¿Novia de blanco?

¿Novia de blanco?

Seguro que te habrás planteado alguna vez si realmente hay una regla a la hora de elegir vestido.

La mayoría te dirá que el blanco o el crudo, son los tonos que hay que escoger para ser una novia espectacular. Aunque hoy en día y en mi opinión, no siempre hay que caer en esos cánones de imagen.

Sin embargo hay una historia que envuelve el color blanco en el vestido de la novia que poco se cuenta y que va más allá de la liturgia cristiana.

La historia de la reina Victoria de Inglaterra:
Se cuenta que por allá finales del siglo XVIII, las bodas en la realeza occidental eran en rojo, ya que el blanco simbolizaba el luto.
Pues la Reina Victoria, cambió los esquemas de todas las cortes europeas, al elegir el blanco en sus nupcias.
Además de romper las reglas del protocolo de indumentaria, ella también rompería las reglas ya por su matrimonio, que fue por amor. En aquella época, la norma era casarse por intereses o por poderes, y ella se casó enamorada de su primo Albert de Sax-Cobug.

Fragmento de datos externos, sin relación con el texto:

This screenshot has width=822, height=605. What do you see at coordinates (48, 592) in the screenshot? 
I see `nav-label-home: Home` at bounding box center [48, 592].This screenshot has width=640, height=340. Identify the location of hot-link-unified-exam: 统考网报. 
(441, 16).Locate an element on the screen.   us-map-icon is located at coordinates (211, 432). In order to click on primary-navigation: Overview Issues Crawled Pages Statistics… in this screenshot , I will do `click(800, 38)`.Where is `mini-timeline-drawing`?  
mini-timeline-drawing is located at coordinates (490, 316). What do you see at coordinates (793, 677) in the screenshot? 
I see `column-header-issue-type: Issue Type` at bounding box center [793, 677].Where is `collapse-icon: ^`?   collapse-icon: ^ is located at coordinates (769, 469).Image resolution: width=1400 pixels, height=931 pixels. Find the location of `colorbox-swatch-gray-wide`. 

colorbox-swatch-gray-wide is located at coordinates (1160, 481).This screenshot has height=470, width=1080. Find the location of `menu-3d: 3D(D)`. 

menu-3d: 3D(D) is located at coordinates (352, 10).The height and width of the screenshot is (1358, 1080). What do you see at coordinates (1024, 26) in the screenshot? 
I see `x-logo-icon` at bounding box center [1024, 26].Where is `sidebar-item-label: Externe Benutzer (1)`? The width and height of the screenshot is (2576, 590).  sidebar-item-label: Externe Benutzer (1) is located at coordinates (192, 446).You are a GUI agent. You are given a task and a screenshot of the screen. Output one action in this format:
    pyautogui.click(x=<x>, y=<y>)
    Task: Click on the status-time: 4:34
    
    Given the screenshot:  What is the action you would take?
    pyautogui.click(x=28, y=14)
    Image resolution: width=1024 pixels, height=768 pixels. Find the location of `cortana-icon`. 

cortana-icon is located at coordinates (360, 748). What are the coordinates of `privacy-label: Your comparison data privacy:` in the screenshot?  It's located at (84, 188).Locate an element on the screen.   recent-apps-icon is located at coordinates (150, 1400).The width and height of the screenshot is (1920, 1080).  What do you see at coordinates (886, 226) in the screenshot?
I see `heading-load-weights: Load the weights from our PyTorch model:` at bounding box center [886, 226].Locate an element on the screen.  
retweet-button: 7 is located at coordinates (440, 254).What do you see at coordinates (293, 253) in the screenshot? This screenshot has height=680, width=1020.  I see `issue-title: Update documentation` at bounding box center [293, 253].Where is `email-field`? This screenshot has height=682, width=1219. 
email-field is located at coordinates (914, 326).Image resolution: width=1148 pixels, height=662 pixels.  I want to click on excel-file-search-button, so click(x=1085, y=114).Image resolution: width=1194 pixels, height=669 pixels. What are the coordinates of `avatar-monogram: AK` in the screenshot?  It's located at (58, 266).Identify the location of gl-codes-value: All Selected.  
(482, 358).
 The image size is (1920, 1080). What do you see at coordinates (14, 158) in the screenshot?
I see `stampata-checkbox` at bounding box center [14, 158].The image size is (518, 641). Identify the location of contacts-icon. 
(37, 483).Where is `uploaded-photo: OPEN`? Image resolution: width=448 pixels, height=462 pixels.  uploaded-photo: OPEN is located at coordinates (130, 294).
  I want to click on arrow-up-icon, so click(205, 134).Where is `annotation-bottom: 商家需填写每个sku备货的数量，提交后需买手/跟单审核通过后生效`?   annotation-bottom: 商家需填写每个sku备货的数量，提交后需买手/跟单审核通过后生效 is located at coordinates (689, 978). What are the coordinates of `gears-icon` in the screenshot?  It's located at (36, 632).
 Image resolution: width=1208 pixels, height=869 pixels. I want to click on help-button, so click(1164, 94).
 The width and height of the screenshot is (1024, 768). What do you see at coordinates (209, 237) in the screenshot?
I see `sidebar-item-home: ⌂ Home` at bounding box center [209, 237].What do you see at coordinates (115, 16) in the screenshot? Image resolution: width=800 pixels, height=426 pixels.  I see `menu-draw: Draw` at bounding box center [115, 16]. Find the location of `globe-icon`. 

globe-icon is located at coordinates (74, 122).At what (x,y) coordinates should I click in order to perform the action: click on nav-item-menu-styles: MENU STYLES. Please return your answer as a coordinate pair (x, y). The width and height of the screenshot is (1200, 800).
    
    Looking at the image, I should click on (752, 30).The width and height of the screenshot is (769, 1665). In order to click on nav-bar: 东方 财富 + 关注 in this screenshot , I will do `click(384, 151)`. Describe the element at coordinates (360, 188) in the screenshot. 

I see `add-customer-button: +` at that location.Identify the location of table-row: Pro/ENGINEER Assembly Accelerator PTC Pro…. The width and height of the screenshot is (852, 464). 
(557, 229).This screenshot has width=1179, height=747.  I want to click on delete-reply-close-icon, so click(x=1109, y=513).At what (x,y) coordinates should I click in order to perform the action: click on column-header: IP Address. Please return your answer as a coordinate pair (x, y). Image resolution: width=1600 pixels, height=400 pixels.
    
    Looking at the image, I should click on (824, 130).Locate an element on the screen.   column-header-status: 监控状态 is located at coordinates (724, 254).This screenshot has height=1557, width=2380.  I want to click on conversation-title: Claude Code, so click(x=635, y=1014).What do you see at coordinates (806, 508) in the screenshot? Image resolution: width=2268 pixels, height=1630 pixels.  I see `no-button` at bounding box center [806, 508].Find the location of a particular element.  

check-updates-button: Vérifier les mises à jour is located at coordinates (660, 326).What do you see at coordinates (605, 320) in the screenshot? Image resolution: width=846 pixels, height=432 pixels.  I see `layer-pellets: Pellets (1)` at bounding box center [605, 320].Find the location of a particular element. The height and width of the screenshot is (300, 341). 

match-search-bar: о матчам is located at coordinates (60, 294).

Volviendo al vestido, hubo más que la elección del blanco por vanidad. Fue para dar trabajo a todos aquellos artesanos que obraban en talleres de costura y que se veían
amenazados por cierre debido a la revolución industrial.

La reina les encargó hacer un vestido blanco con encaje de Honiton (una variedad inglesa muy delicada, con muchas flores) que tardaría en confeccionarse 8 meses. Fue el vestido más comentado del momento entre otras cosas porque lo acompañó de un tocado de flores naranjas que pasó poco desapercibido y que a pesar de las críticas, sería copiado por numerosas cortes de toda Europa.
La elección del blanco tan atrevida y vanguardista en una mujer tan observada y criticada como lo sería por la aristocracia en aquel momento, se popularizaría en todas las bodas de occidente. Era difícil blanquear los tejidos además de costoso para muchas familias, así que el blanco o marfil, era deseado por la mayoría de novias de distintos estatus sociales y exclusivo para las clases altas.
Hoy en día y después de tres siglos, seguimos viendo el vestido blanco como la opción tradicional, y aunque ahora ya sabemos un poco más sobre su origen, hay algo que está claro.

Ser transgresora en TU día marcará la diferencia, como lo hizo la reina Victoria de Inglaterra en 1860.